2
votes

I have table with node_id, node_name and data. My requirement is to getByID and getByName. So I have made id and name as the primary keys. But I also need to sometimes update the name as well.

I know Cassandra does not allow updating primary keys and having non primary key in the WHERE clause.

How can I achieve this?

I did consider deleting the record first, and then inserting again with the same id and new name. But I read that this would create tombstones and affect the performance.

2

2 Answers

1
votes

Use only node_id as the primary key. To implement getByName create a materialized view. materialized views in cassandra

-1
votes
    create table users_by_id_name(
        id int,
        createdOn bigint, -- timestamp in millisec
        name text,
        age int, 
        primary key (id,name,createdOn)
    )WITH CLUSTERING ORDER BY ( name DESC, createdOn DESC);

Use above table definition to insert users. Insert query --

insert into users_by_id_name (id,createdOn,name,age) values (1,100,'darthvedar',28);

to update the user, insert the row again with same user id and updated name and createdOn value.

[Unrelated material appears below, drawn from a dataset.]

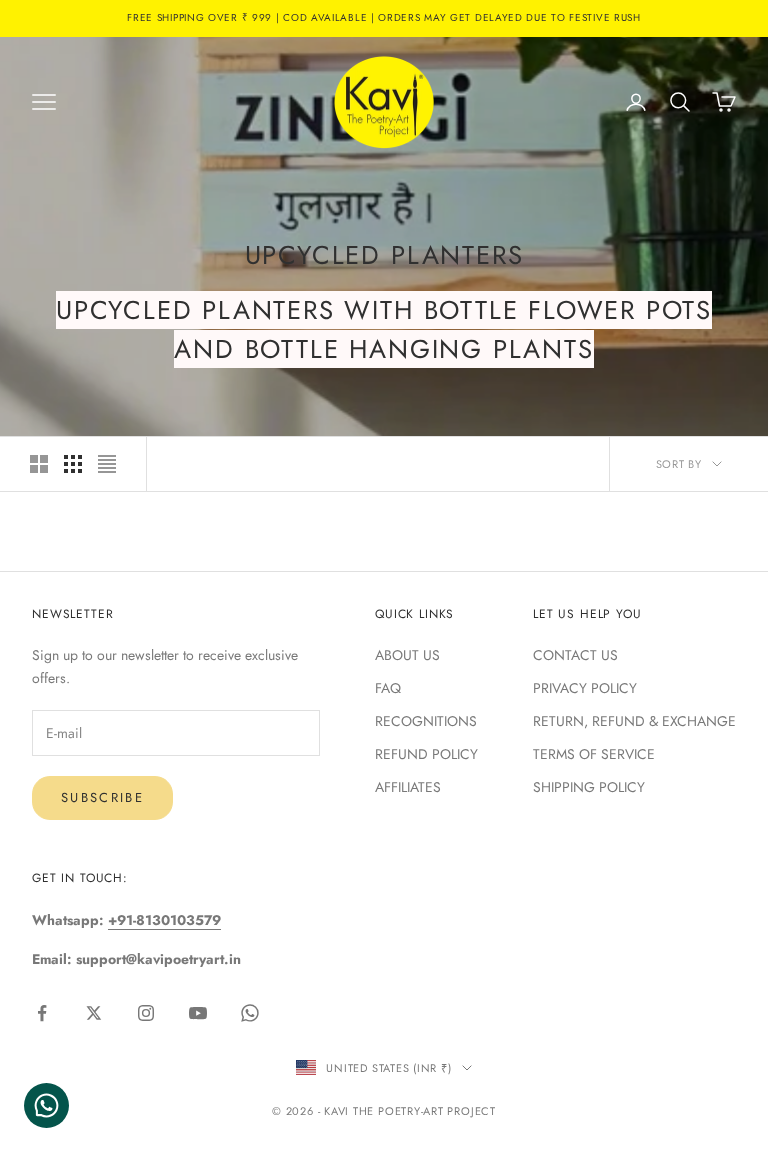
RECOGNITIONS (426, 721)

insert into users_by_id_name (id,createdOn,name,age) values (1,200,'obi-wan-kenobi',28);

while selecting the user use below query --

select by user id -

select * from users_by_id_name where id=1 limit 1;

Select user by name -

select * from users_by_id_name where name='obi-wan-kenobi' ALLOW FILTERING;

Other way is to use secondary index on user name. Think, user name is not going to change too frequently, so secondary index is also one good option.

Edit after comments -

If you have very frequent updates on user name, it would be better to use two different tables.

   create table users_by_id(
    id int,
    name text,
    age int, 
    primary key (id)
);
   create table users_by_name(
    id int,
    name text,
    age int, 
    primary key (name)
);

While inserting , insert in both the tables using batch statement.

Hope this will help.